If, as in the case of Project A, the PV and 21MW hydro components were built simultaneously, the hydropower plant would take 36 months to build, during which time the PV plant and the sub-stations and transmission lines would also be installed. This would be followed by two months of testing and commissioning of the hybrid scheme. With this development option, the project would only begin earning revenue after 38 months.
However, commissioning the PV component of the hybrid system first, means the PV component can generate revenue while the hydropower plant is built. With this option, the PV component will be generating energy and earning revenue for 26 months before the hydropower component is operational.
Development options depend mainly on the size of the hydropower component of the project. Project A, for example, has a dam height of 25m and is estimated to be operational after 38 months. Project B has a dam height of only 11m and should take 12 months. Project B could therefore follow the simultaneous development option, becoming operational after 12 months. Such small hydro developments with an integrated PV component are suitable where early revenue and early energy supply are important.
Financial analysis: Project A
A financial analysis for Project A assumed a cost of $3.5/W for the hydropower plant and $1.3/W for the PV component. It found that with the second development option explained, revenue is earned during construction of the hydropower plant, which can be used as a project debt repayment.

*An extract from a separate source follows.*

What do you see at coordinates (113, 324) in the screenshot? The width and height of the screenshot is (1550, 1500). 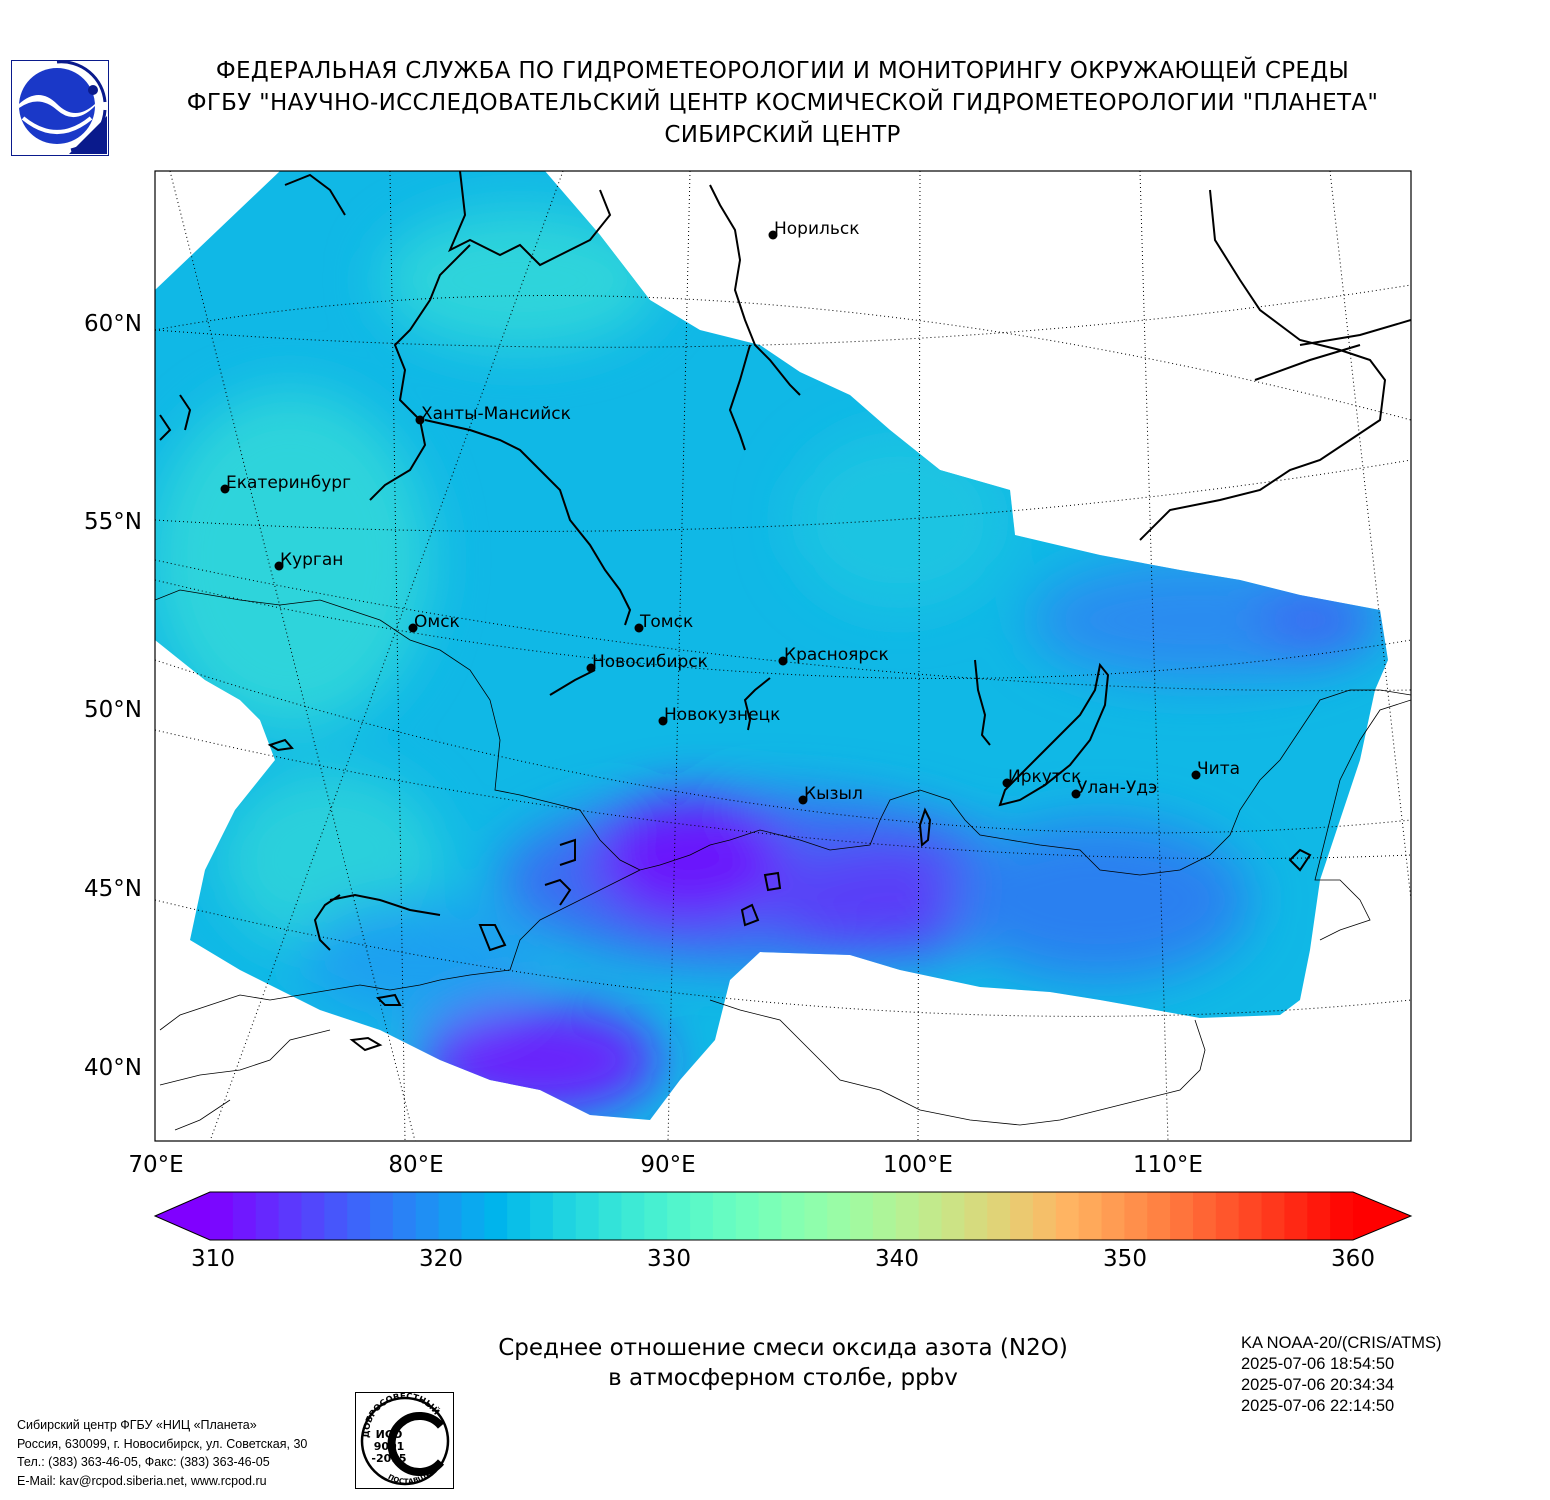 I see `lat-label: 60°N` at bounding box center [113, 324].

In our case study, PV revenue earned during the hydro component construction reduces project debt by about 6%. By sequencing the construction, financial feasibility of the project is improved.
Financial analysis: Project B
The cost of the 5.3MW hydro and 6MW PV hybrid was estimated at $34 million and the 5.3MW hydro and 20MW PV hybrid at $52.2 million. The hydropower component for both scenarios contributed $26.2 mil, while the 6MW and 20MW PV components contributed $7.8 mil and $26 mil respectively. Analysis found that the cost per MW declined with increasing installed capacity. For the 5.3MW hydro-alone scheme, cost was $4.95/MW, but with the 6MW hybrid scheme, it was $3.01/MW. For the 20MW hybrid scheme, it dropped to $2.06/MW.
With the inclusion of the PV component, the project becomes viable from both a Debt-Service Coverage Ratio (DSCR) as well as an equity Internal Rate of Return (IRR) perspective. Evidently, renewable energy systems can be integrated to optimise energy output, increase system efficiency, overcome individual renewable energy source limitations and improve economic returns.
Riyaadh Hassim is Civil Engineer (Jnr) at GIBB and Louiza van Vuuren is a Civil Engineer (PrEng) at GIBB.